A Little Princess was the first chapter book that I ever read by myself (at least that I remember), and I still love it. Not only is the writing brilliant, but the themes are amazing.

If you’re not familiar with the book, it tells the story of Sara Crewe. Her mother dies at a young age, so she’s raised by her father in India. He’s a captain in the British army. At age seven, he takes her to a boarding in school in England–Miss Minchin’s Select Seminary for Young Ladies, run by Miss Minchin and her sister, Miss Amelia. She’s the star pupil there–being a girl who loves to learn and being an heiress–so Miss Minchin treats her well. Sara befriends a couple of the school outcasts, including the school maid. She has quite an imagination, so she makes up stories which she then tells to the other pupils. She also uses her imagination to make history come alive for Ermengarde, one of the outcasts that she is friends with. She also uses her imagination to pretend that she’s a princess, and she tries to act like she believes a good princess would. Things are good for her–other than the fact that she desperately misses her father.

And then one day everything falls apart. Her father’s best friend convinced him to invest in diamond mines and then ran away–leaving her father penniless. Her father had been sick at the time and the news was the final blow. He dies, believing that he and his darling daughter are ruined.

When Miss Minchin hears the news, she’s furious. She’s never particularly liked Sara for various reasons and has made a significant outlay of cash for Sara’s special maid and Sara’s birthday party, etc., etc. So, she responds by giving Sara the “kindness” of making her a maid. She takes everything Sara owns other than a single outfit and the doll her father bought her to try to pay off some of her debts. She moves Sara into the attic where there’s no heat. Sara is worked to the bone and miserable and hungry most of the time.

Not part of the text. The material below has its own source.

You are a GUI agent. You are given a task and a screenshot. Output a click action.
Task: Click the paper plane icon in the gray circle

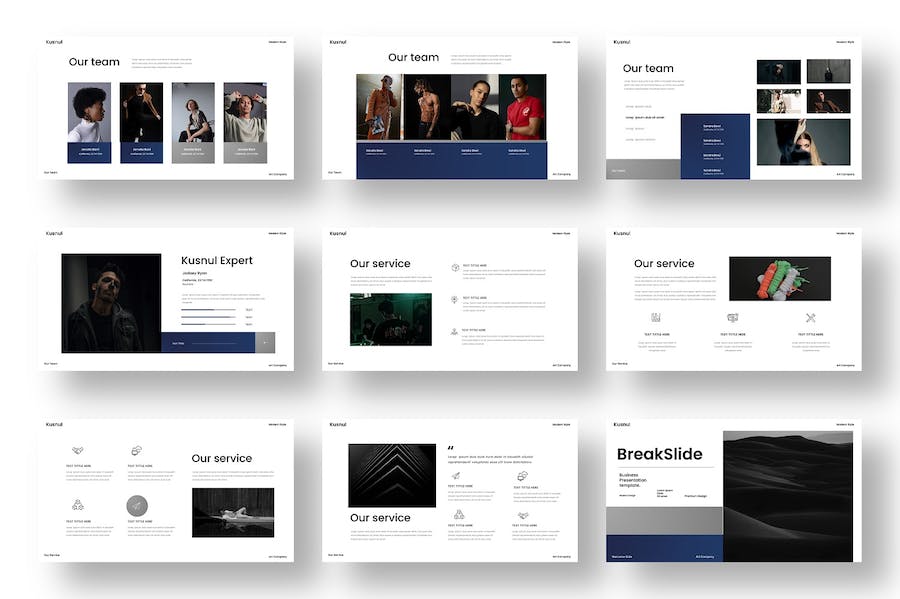137,506
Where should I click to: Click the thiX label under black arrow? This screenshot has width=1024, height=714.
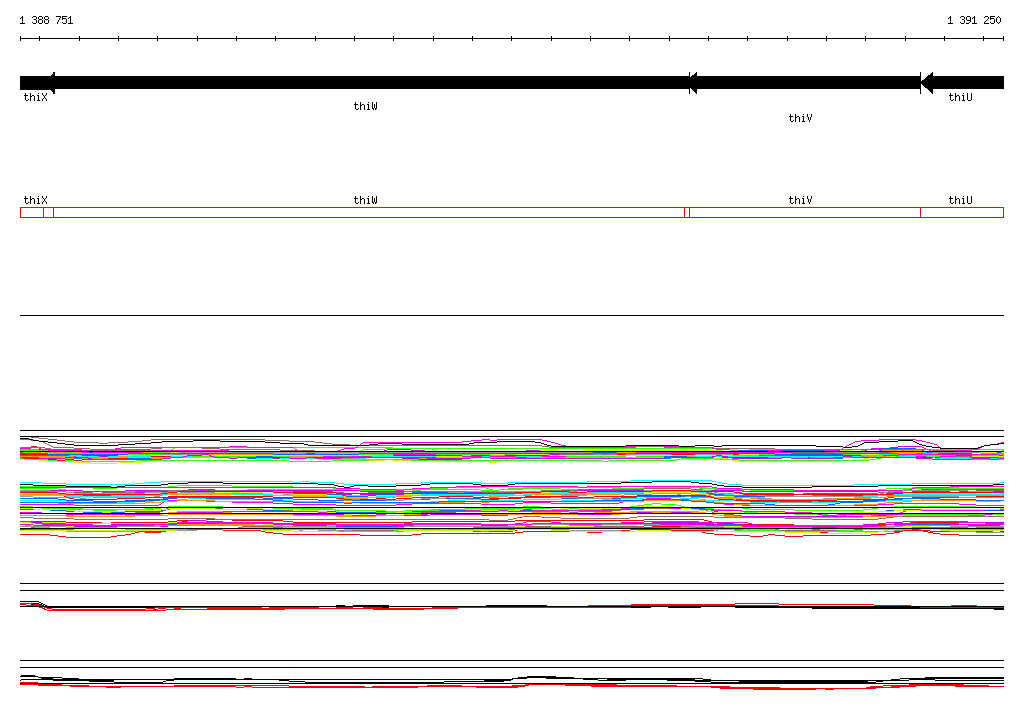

Sara responds by using her imagination to pretend that she’s a prisoner in the Bastille or other similar situations. Throughout it all, she continues to try to treat others like she’s a princess. For instance, one day when she’s starving, she finds a fourpenny. She goes into a bakery to buy herself something to eat (six buns), but instead of eating all of them, she gives five of them away to a beggar girl who appears to be hungrier than her because every good princess should give largesse to the populace.

In the end, it turns out that the diamond mines weren’t a failure, and Sara is given someone to love and be loved by and returned to her former richness. But she’s been tested and tried.

I love how this story talks about perspective. Sara is able to turn the most awful circumstances into an adventure merely because she chooses that perspective. It’s a lesson that I have tried to apply to my own life since I read this book. We all have a choice. We can choose if we’re going to be kind to others or not. We can choose to sacrifice for others or not. It’s all based on what kind of people we want to be and how we see our circumstances. Because Sara wanted to be like a princess, she chooses to be kind and sacrificial even when her circumstances are brutal.